Their life cycle can range from 11 days to three months depending on conditions such as temperature and moisture. Development from egg to adult is completed in about three weeks during the summer in Florida and multiple generations can occur each year, according to the article.

“Breeding sites are primarily those with freshly disturbed soil mixed with organic matter, such as cut grass and hay, and moisture,” the authors wrote. “Disturbances can be caused by digging, plowing, harrowing or even by livestock activities.”

A Q&A on those pesty little gnats

Someone else who knows all about the tiny antagonists is Nathan Burkett-Cadena, associate professor, mosquito ecology and biology of disease hosts, for the Department of Entomology and Nematology, UF/IFAS. He spent some time answering questions for the Times-Union and its readers.

Most people tend to talk about how bad mosquitoes are in Florida, but what about the gnats? Am I and others imagining that gnats seem to be more prevalent this year?

We are getting into gnat season. I haven’t noticed the gnats being worse this year than they are in previous years. What tends to happen is all of a sudden there are a bunch of gnats, and the week before there were no gnats, so it seems like you’re being swarmed by gnats because you’re comparing it to no gnats from just recently.

How can they zone in so fast on a person once they step outside? What are they after and why does it always seem to be by my face and ears?

The ones that are just flying around your face and annoying you [not actually biting you]… are what we call eye gnats, one common name for that group of flies. They feed on the secretions from our tear glands that come out around eye sockets. They smell that as their food source, and so for you that might be like smelling a hamburger or smelling your neighbor grilling four or five houses away. … Basically the secretions from our tear glands are that attractive to those flies and they can fly straight to your face and try and lap them up.”

So eye gnats are not actually biting though, right? How can they cause pink eye and whatever else?

In the world of medical entomology, which is the field that I am deeply immersed, we call those mechanical vectors, versus biological vectors which are things like mosquitoes and no-see-ums that actually pierce the skin and drink your blood. They’re mechanical vectors in the way that they’re sort of passably carrying infectious fluids on their body, particularly their mouth parts and their legs.

Our eyeball is much bigger than them, so they land on our flesh surrounding the eye and they walk around and they get their little feet, which we call tarsi, and their mouth parts basically covered in the fluids being secreted from our eyes and skin. Those secretions have the bacterium that causes pink eye for example in it.

Well, they can fly to another human being and if they land on that person and then walk around their eye or the tissue around it, they can just sort of passably transfer those bacteria from an infected person to an uninfected person. Just like if you had pink eye and you wiped your finger in your eye and then you touched someone else, you would transfer that bacterium just like that.

### [RECORDS SHOWN]
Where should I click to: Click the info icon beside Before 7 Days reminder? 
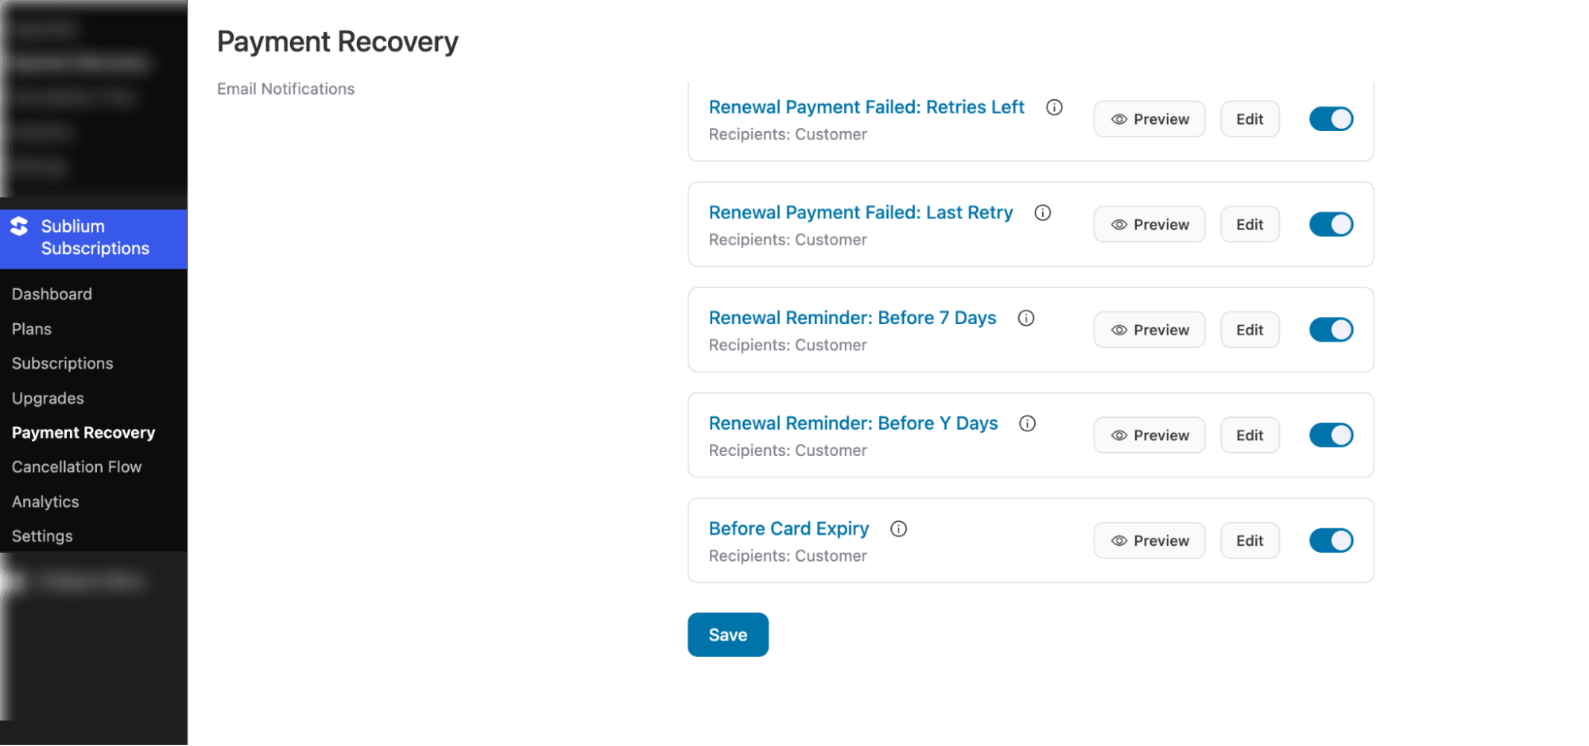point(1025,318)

==

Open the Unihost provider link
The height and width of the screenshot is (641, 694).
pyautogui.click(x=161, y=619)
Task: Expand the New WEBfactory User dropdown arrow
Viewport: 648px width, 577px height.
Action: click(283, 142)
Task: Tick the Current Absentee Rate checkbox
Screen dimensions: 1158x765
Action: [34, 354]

...

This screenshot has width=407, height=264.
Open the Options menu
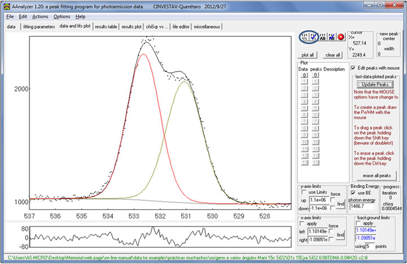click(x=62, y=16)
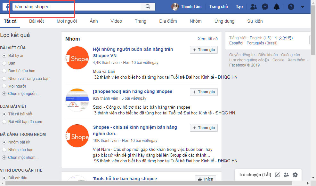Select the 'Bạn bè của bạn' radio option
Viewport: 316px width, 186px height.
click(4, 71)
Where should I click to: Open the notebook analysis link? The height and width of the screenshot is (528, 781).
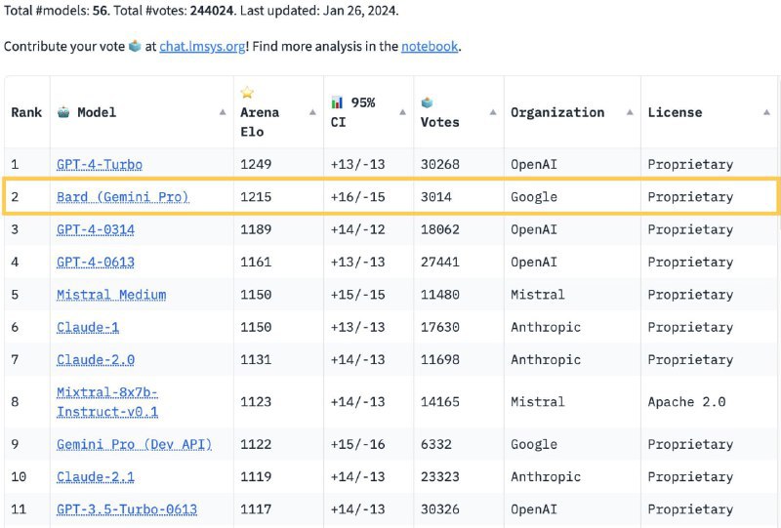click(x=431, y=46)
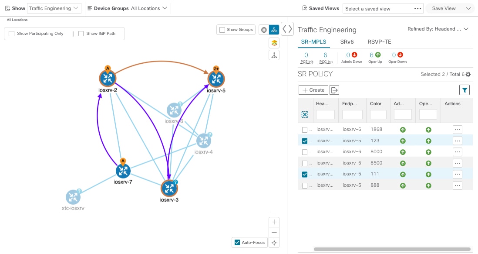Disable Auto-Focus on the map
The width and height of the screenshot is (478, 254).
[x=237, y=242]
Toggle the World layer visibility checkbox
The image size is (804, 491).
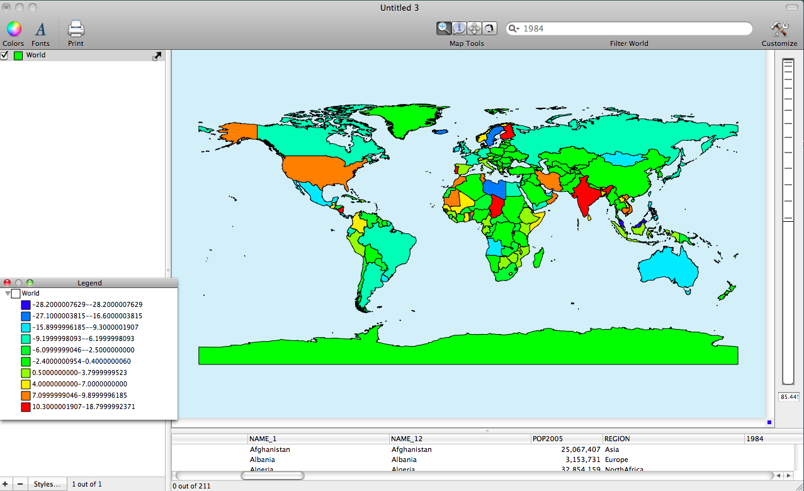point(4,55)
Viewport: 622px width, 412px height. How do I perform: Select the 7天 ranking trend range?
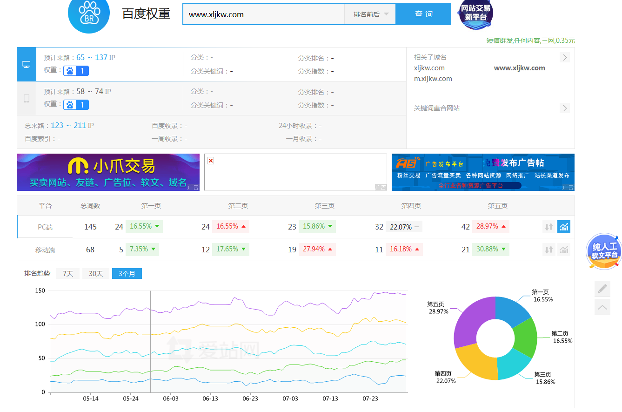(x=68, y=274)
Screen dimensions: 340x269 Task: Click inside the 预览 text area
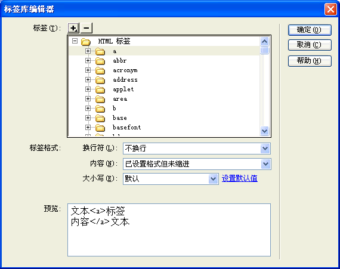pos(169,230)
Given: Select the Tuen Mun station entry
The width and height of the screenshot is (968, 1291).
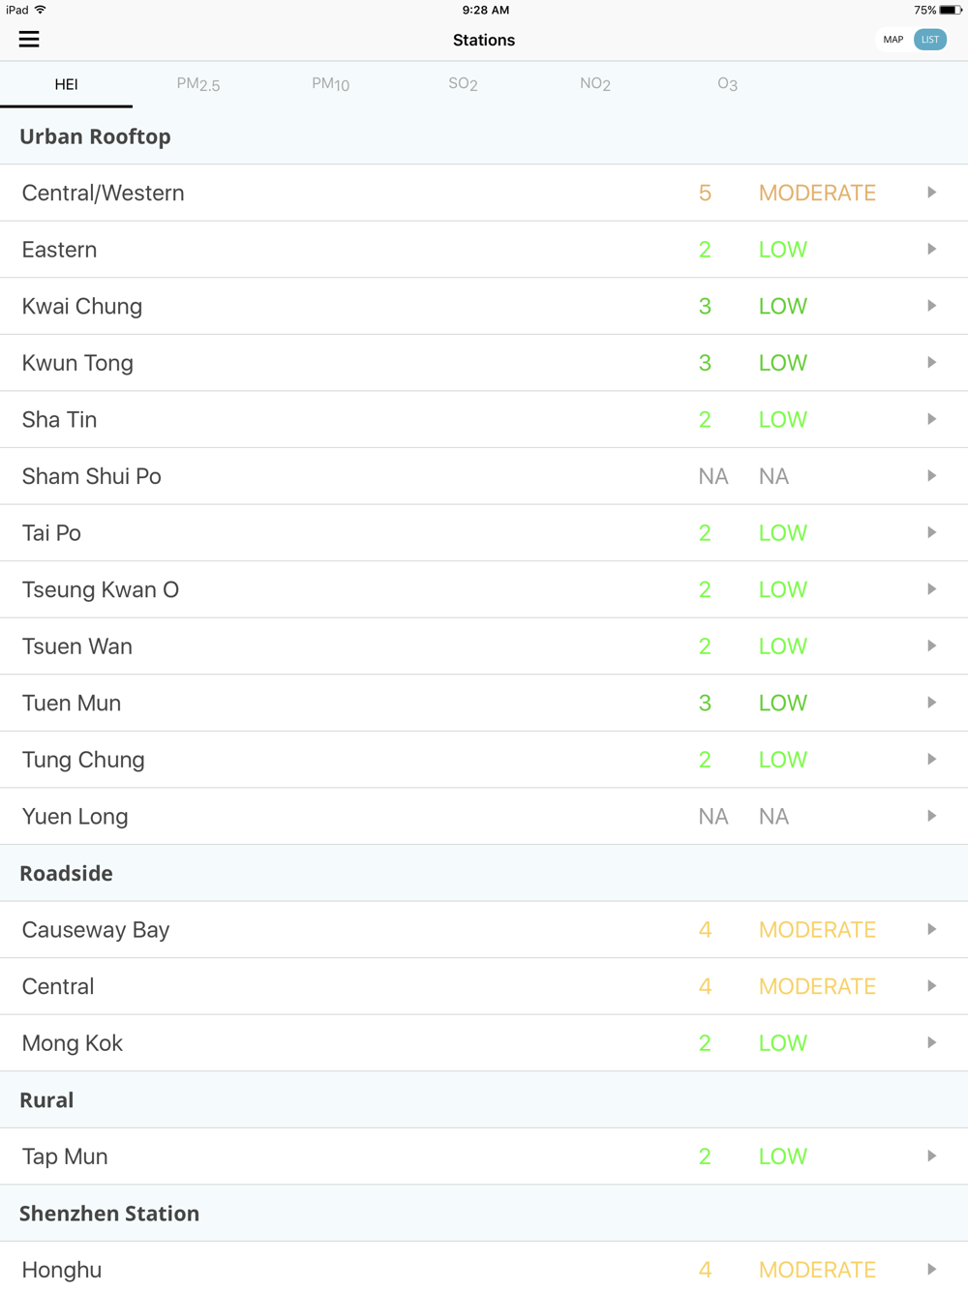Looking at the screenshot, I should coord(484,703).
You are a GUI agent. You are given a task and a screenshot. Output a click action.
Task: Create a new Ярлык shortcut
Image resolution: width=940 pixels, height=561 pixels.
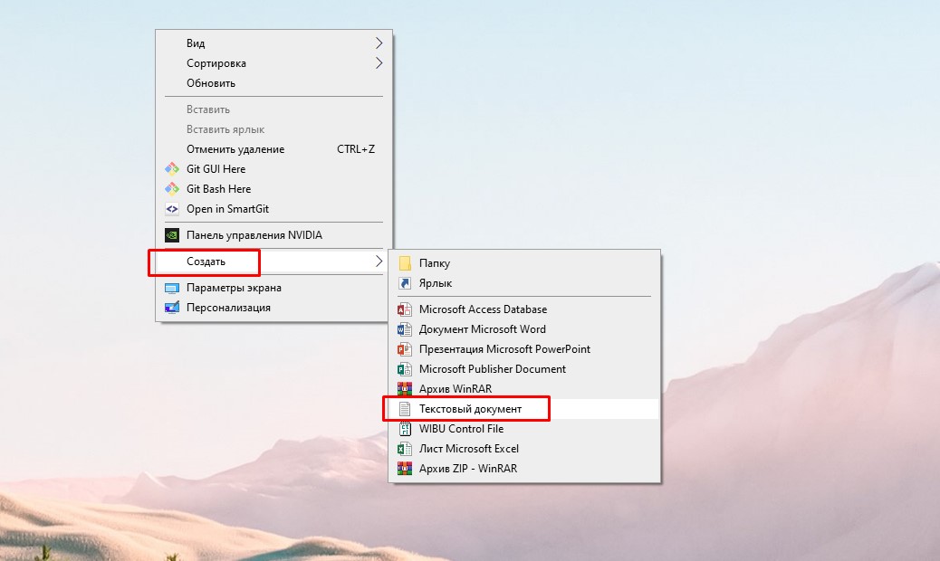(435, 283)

### [WORK REQUEST 1]
Answer these questions from the gnat text:
(a) How long does development from egg to adult take during the summer in Florida?
(b) What do eye gnats feed on?
(c) What is the term for the little feet of the gnats?
### [WORK REQUEST 2]
Copy the part of the gnat text that begins at the words "A Q&A on those" and stops after the words "prevalent this year?".

### [WRITTEN REPLY 1]
(a) About three weeks.
(b) The secretions from our tear glands that come out around the eye sockets.
(c) Tarsi.

### [WRITTEN REPLY 2]
A Q&A on those pesty little gnats

Someone else who knows all about the tiny antagonists is Nathan Burkett-Cadena, associate professor, mosquito ecology and biology of disease hosts, for the Department of Entomology and Nematology, UF/IFAS. He spent some time answering questions for the Times-Union and its readers.

Most people tend to talk about how bad mosquitoes are in Florida, but what about the gnats? Am I and others imagining that gnats seem to be more prevalent this year?